E, para ele, sair da crise não deverá ser uma missão fácil. A estabilização dos preços passa pela valorização cambial e pela melhora generalizada da economia, que por sua vez depende do fim da pandemia. O economista projeta dois cenários, tendo como base o processo eleitoral que culminará no pleito para presidente no segundo semestre de 2022: caso os presidenciáveis adotem uma postura mais comedida com programas que “acenem para o futuro”, ele prevê uma melhoria na situação econômica do país; caso o clima de polarização dos últimos anos permaneça ou cresça, ele projeta um contínuo aumento na inflação e no dólar. “No meio dessas incertezas, qualquer previsão tem prazo de validade. Mas não descarto, com a instabilidade piorando, que a inflação feche o ano em 8%. Vai depender do bom senso da classe política e, com o início das pesquisas para presidente, dos eleitores”, conclui o professor da USP.

O auxílio emergencial

Além do caso de Maria das Graças, que receberá do novo auxílio emergencial quatro parcelas de 375 reais como mãe solteira que mora com os filhos, famílias com pai e mãe receberão quatro mensalidades de 250 reais, enquanto pessoas que moram sozinhas terão a disposição 150 reais mensais pelo mesmo período. Os prazos são definidos de acordo com a data de nascimento: para nascidos em janeiro e inscritos no Cadastro Único ou via aplicativo e site do programa, os depósitos começaram a ser feitos na terça, dia 6, com saques permitidos a partir de 4 de maio, e terminam no dia 23 de julho. Já para nascidos em dezembro, os últimos da fila, o primeiro depósito cai em 30 de abril, e o último em 22 de agosto —com saque permitido a partir de 10 de setembro.

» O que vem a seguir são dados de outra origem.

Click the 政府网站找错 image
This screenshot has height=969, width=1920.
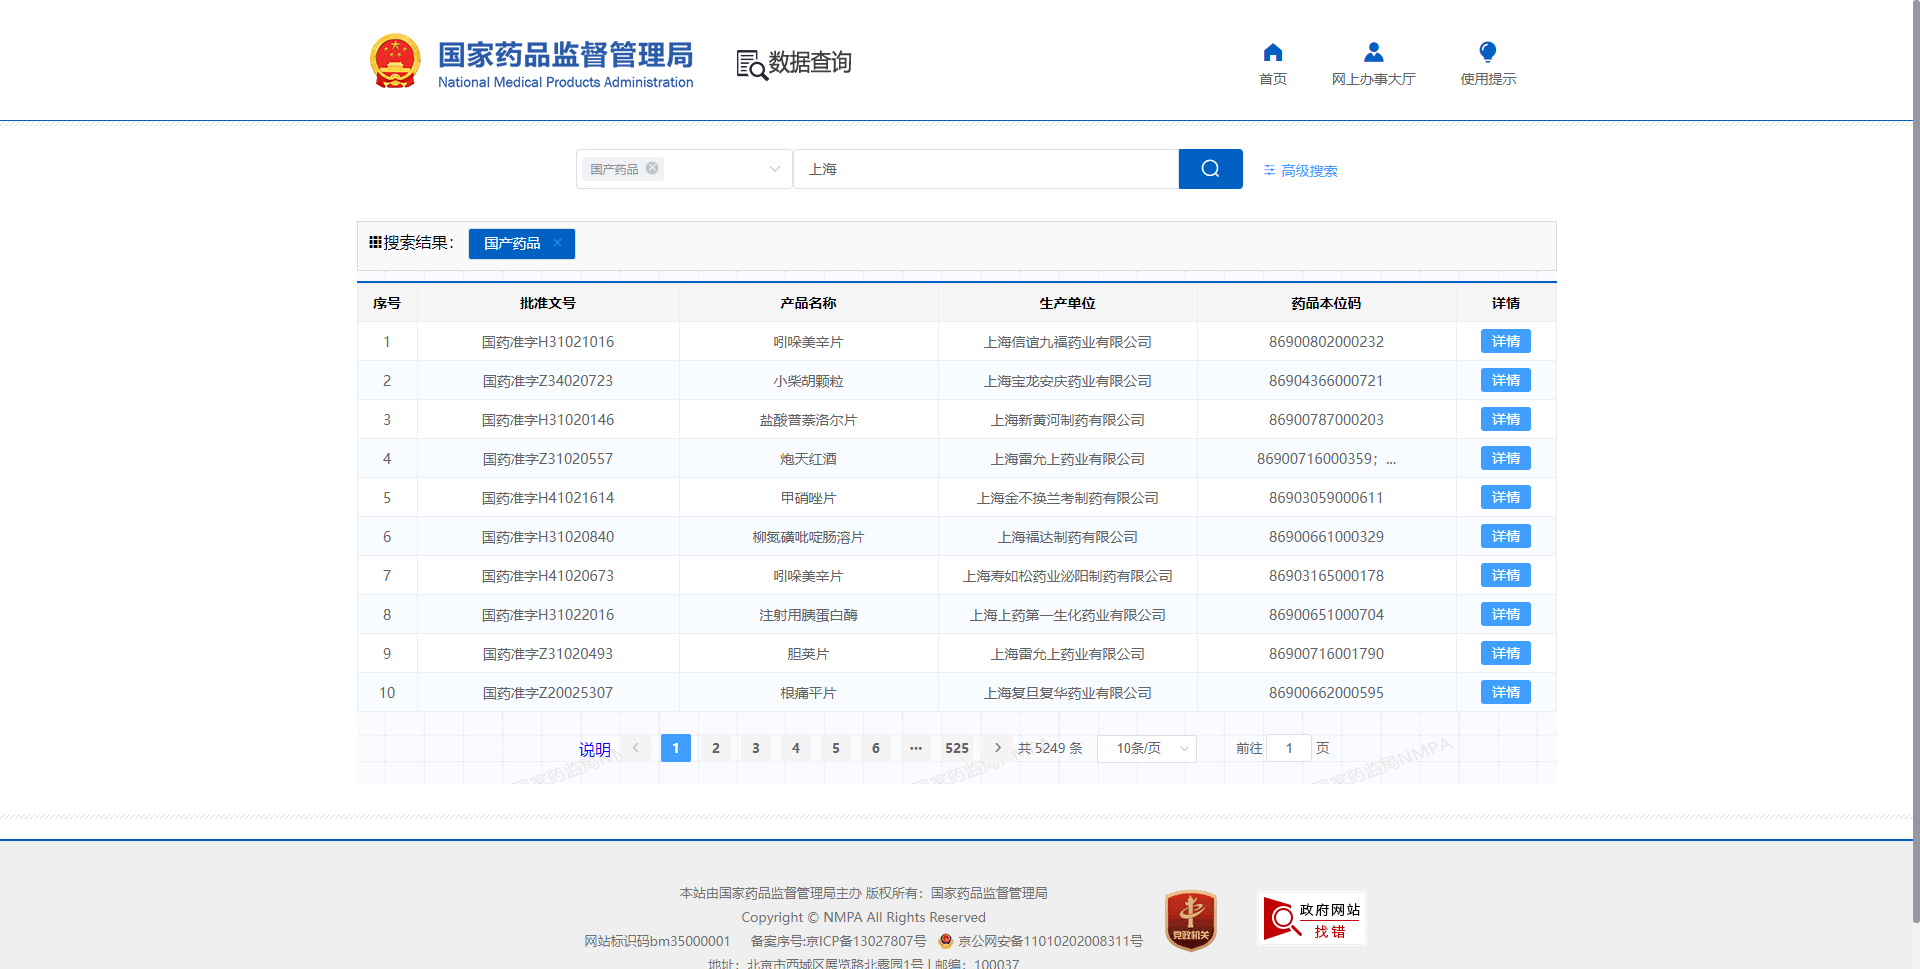pyautogui.click(x=1311, y=919)
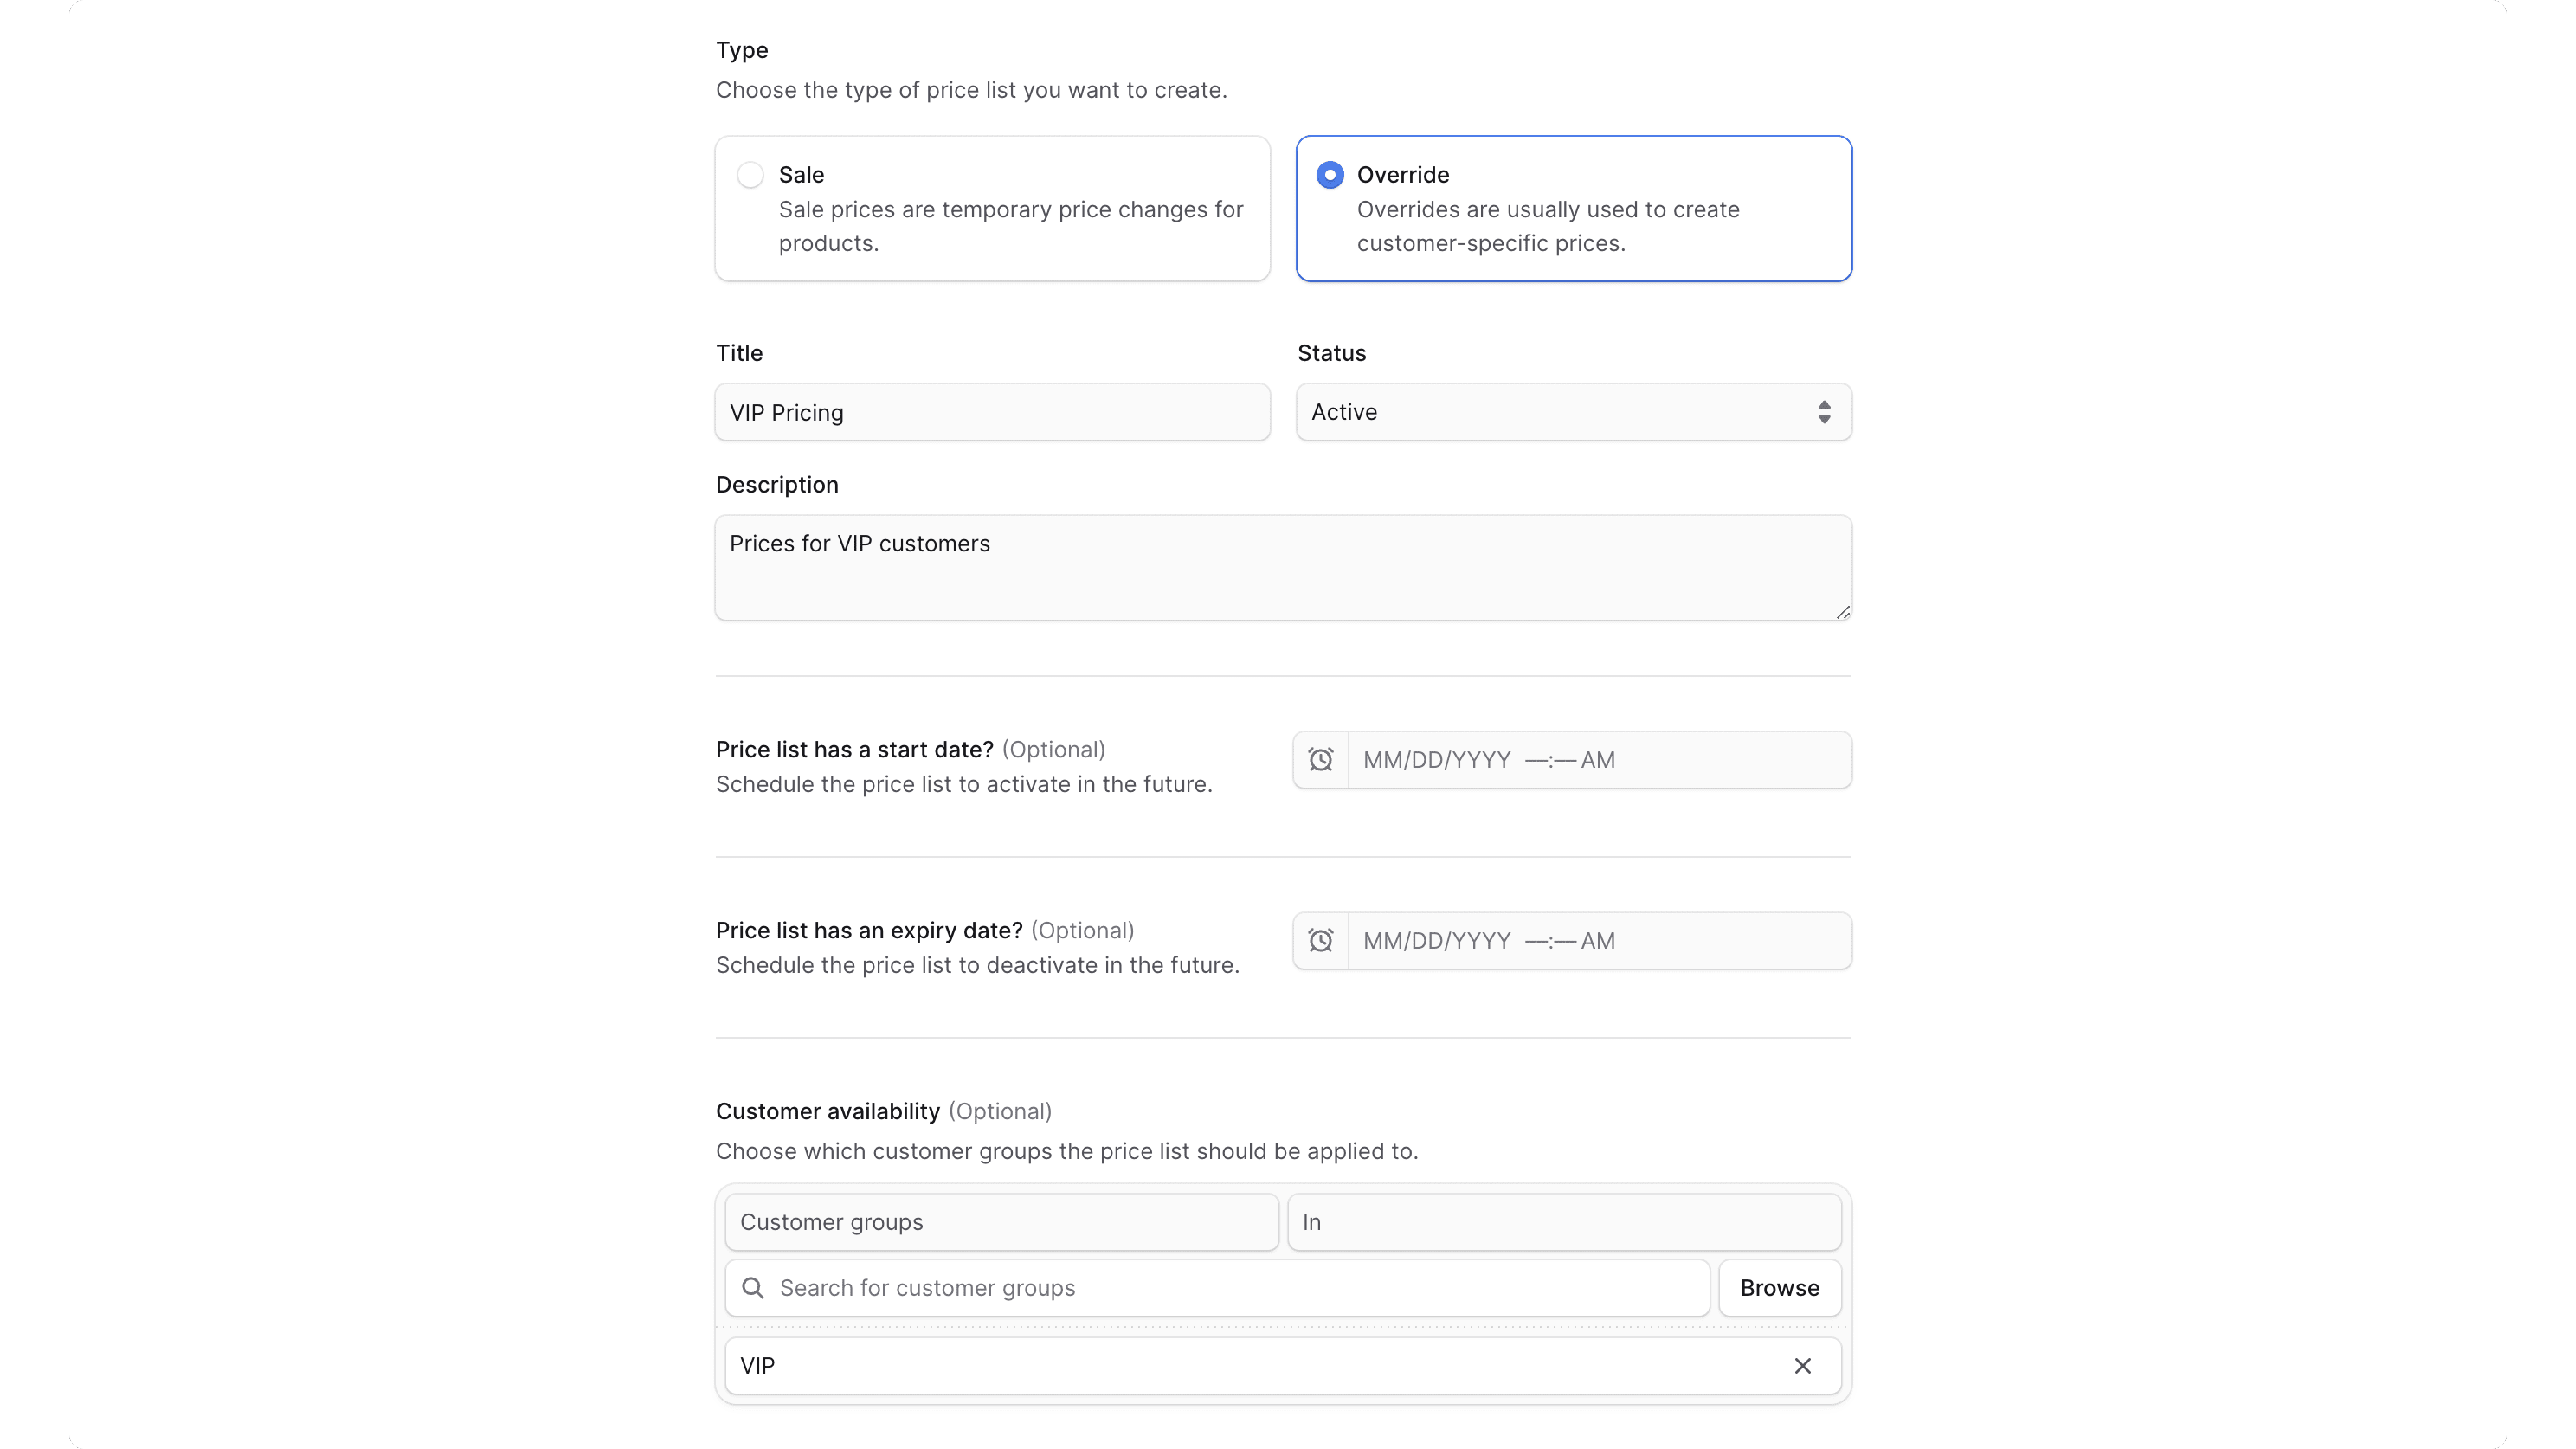This screenshot has width=2576, height=1449.
Task: Click the stepper arrows on the Status selector
Action: 1824,412
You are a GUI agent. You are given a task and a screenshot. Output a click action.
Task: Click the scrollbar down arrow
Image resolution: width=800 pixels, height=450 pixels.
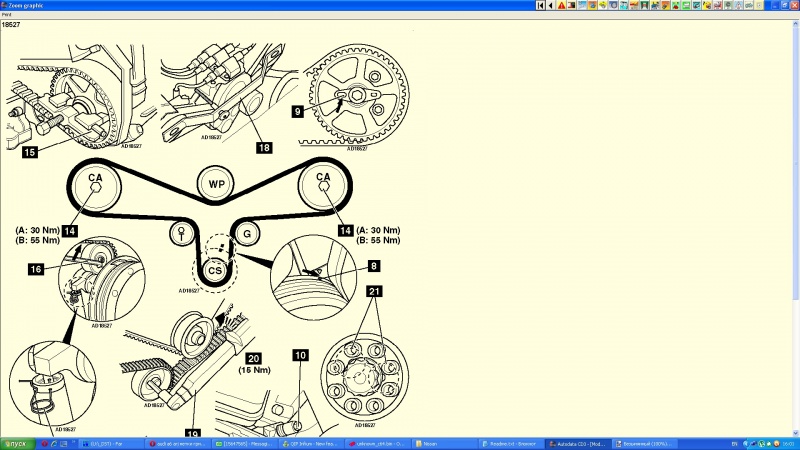tap(795, 431)
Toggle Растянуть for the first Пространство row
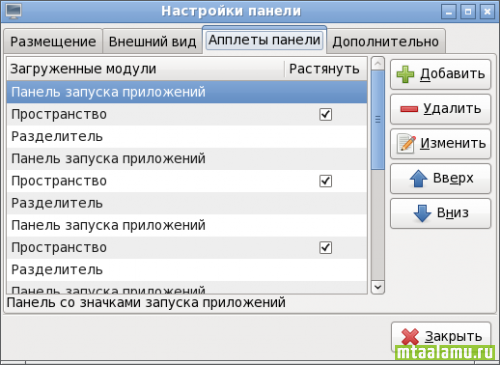 pos(325,114)
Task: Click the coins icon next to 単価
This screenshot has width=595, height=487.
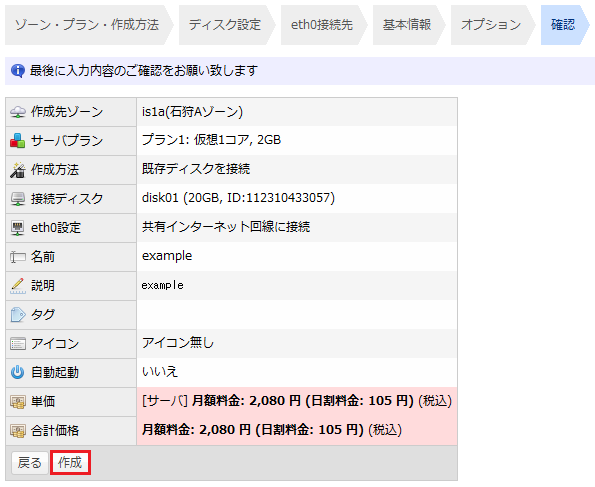Action: pos(18,402)
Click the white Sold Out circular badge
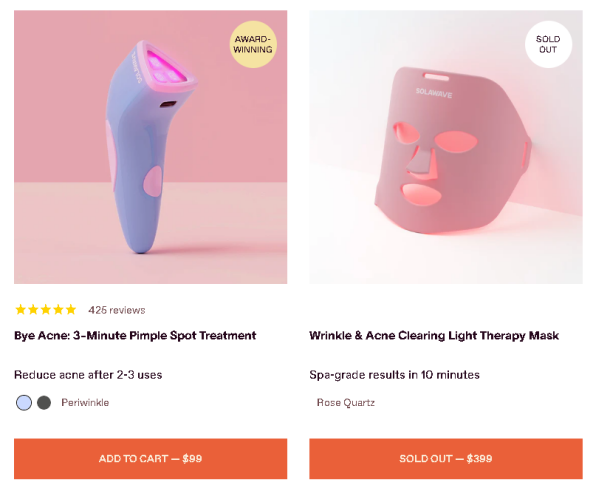The width and height of the screenshot is (593, 494). [548, 44]
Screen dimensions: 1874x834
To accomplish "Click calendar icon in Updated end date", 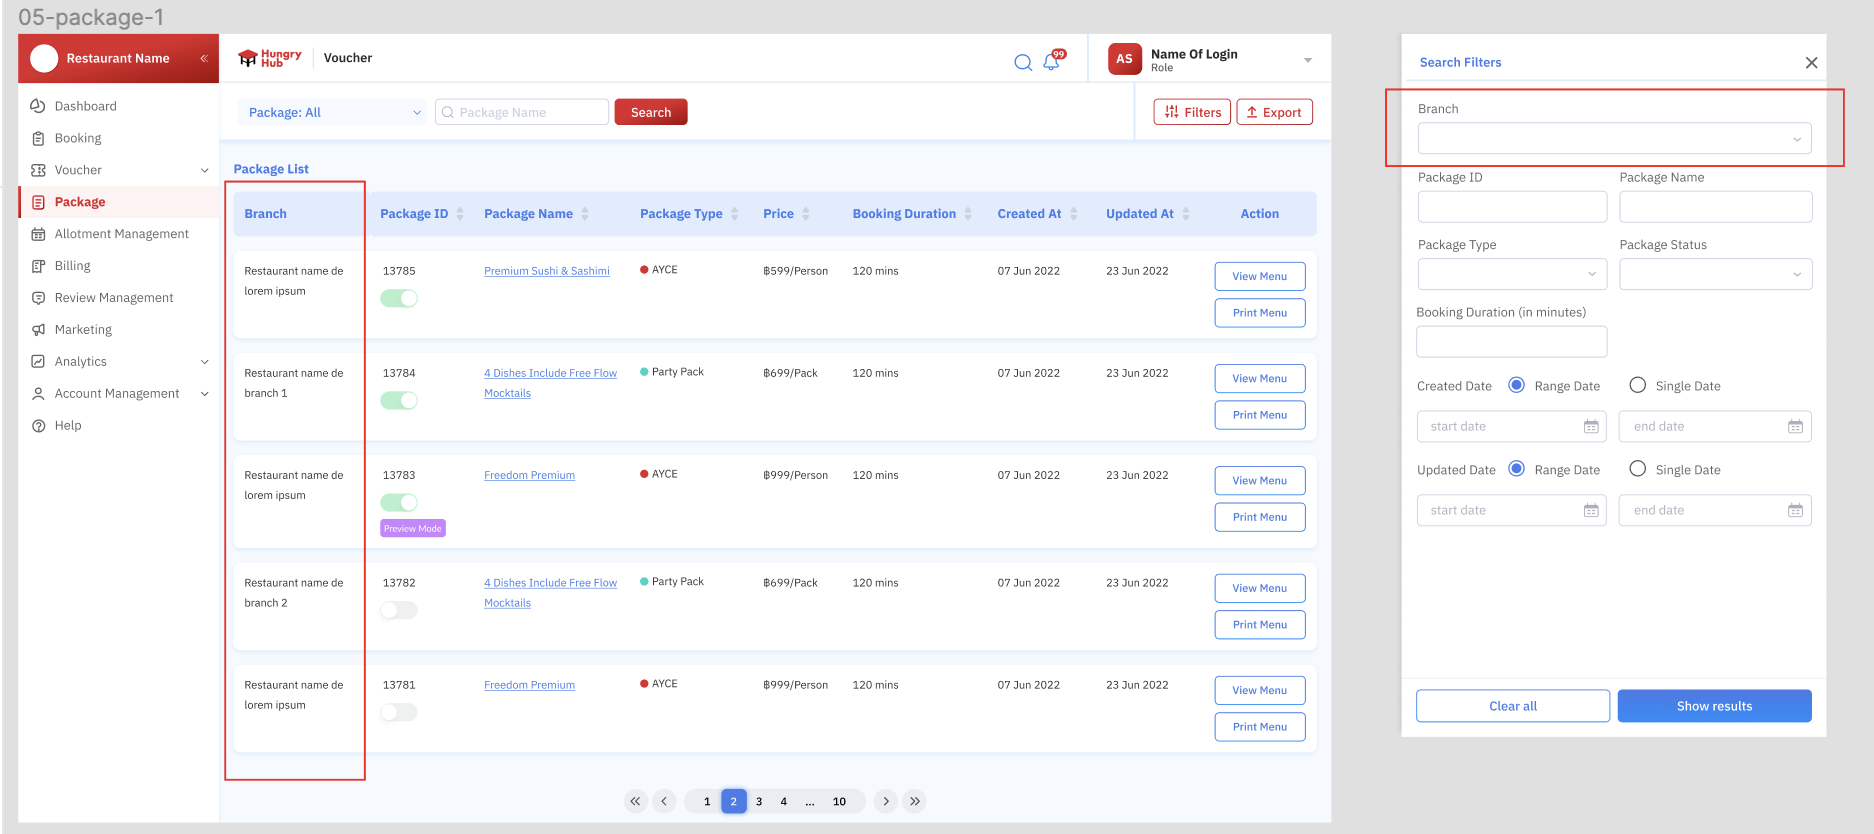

Os depósitos são feitos através da conta poupança digital da Caixa. Por fim, beneficiários do Bolsa Família recebem as quatro parcelas de acordo com o calendário do programa, entre 16 de abril e 30 de julho.

Os valores são menores do que os repassados ao ano passado e ainda beneficiam uma quantidade menor de pessoas, apesar da pandemia estar no seu auge e acumular seguidos recordes diários de óbitos no país. Se o auxílio de 2020 ajudou quase 68 milhões de pessoas, a versão 2021 beneficiará mais de 20 milhões de pessoas a menos —todas aquelas com renda familiar de no máximo três salários mínimos (desde que a renda por pessoa seja inferior a meio salário mínimo) e que tenham sido aprovadas para receber o benefício ano passado, já que não haverá nova fase de inscrições. Maria recebeu mensalmente, entre maio e setembro do ano passado, 1.200 reais, o dobro da média por ser mãe solteira. Entre outubro e dezembro, foram mais três parcelas de 600 reais.

A moradora de Paraisópolis, a segunda maior favela de São Paulo, diz que a comunidade tem conseguido mobilizar doações de alimentos para os moradores. “Mas nem todos os que necessitam são contemplados. Acho que os políticos deveriam cortar do salário deles para oferecer um valor digno, sem que a gente precisasse ficar se humilhando para ter comida”, sugere Maria. Na última semana, o governador paulista, João Doria, iniciou um programa que incentiva as pessoas a doarem um quilo de alimento não perecível no ato da vacinação. O alimento será direcionado, segundo o Governo, à parcela mais vulnerável da população no Estado.